In the book, these relentless wealth redistributionists and their programs are disparaged as "the looters and their laws." Every new act of government futility and stupidity carries with it a benevolent-sounding title. These include the "Anti-Greed Act" to redistribute income (sounds like Charlie Rangel's promises soak-the-rich tax bill) and the "Equalization of Opportunity Act" to prevent people from starting more than one business (to give other people a chance). My personal favorite, the "Anti Dog-Eat-Dog Act," aims to restrict cut-throat competition between firms and thus slow the wave of business bankruptcies. Why didn't Hank Paulson think of that?
These acts and edicts sound farcical, yes, but no more so than the actual events in Washington, circa 2008. We already have been served up the $700 billion "Emergency Economic Stabilization Act" and the "Auto Industry Financing and Restructuring Act." Now that Barack Obama is in town, he will soon sign into law with great urgency the "American Recovery and Reinvestment Plan." This latest Hail Mary pass will increase the federal budget (which has already expanded by $1.5 trillion in eight years under George Bush) by an additional $1 trillion -- in roughly his first 100 days in office.
The current economic strategy is right out of "Atlas Shrugged": The more incompetent you are in business, the more handouts the politicians will bestow on you. That's the justification for the $2 trillion of subsidies doled out already to keep afloat distressed insurance companies, banks, Wall Street investment houses, and auto companies -- while standing next in line for their share of the booty are real-estate developers, the steel industry, chemical companies, airlines, ethanol producers, construction firms and even catfish farmers. With each successive bailout to "calm the markets," another trillion of national wealth is subsequently lost. Yet, as "Atlas" grimly foretold, we now treat the incompetent who wreck their companies as victims, while those resourceful business owners who manage to make a profit are portrayed as recipients of illegitimate "windfalls."
Read the rest here.
Don't miss Moore's radical though common-sense Galtian policy proposal towards the end: abolish the income tax. Entirely. That's the road to recovery.
Posted by Kalim Kassam on January 9, 2009 in Economic freedom | Permalink
Comments
A good friend of mine just gave me the book. Its going to be light winter reading.
http://ashtondevers.blogspot.com/2009/01/is-big-government-way-out-atlas.html
Posted by: Jason Dever | 2009-01-09 10:11:29 PM
The comparisons from Atlas Shrugged to the events of the day are eerily uncanny.
I see the problem stemming not from unprincipled
politicians, I don't expect politicians to have any principles whatsoever, but from an ignorant and complacent populace.
I don't really blame them either though.
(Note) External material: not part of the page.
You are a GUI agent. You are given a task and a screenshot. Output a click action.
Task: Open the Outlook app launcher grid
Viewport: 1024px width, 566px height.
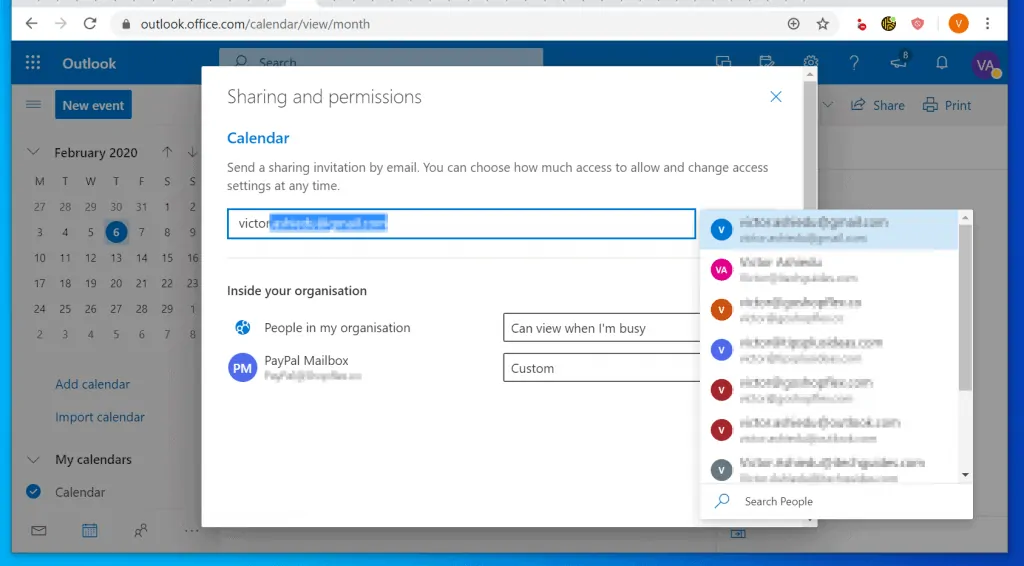[x=33, y=63]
How can people be expected to understand things they've never noticed or been taught about.
What we are looking at is simply history repeating itself yet again. The American Experiment in freedom has drawing to a close and with the onset of the "system of pull" this was
entirely predictable and expected. But as in history, and as in Rand's novel, a new breed of freedom lover's and preserver's may well come out of the wreckage. I just hope I live long enough t enjoy it.
We're living in some very interesting times folks.
Posted by: JC | 2009-01-10 6:30:27 AM
I really need to proof read :)
Posted by: JC | 2009-01-10 6:31:44 AM
Congressman Ron Paul was the only Presidential candidate to propose abolishment of the income tax; "and the only way you can do that," he said "is by cutting government spending."
It should be noted that Stephen Moore did not support Paul in the 2008 Republican primaries.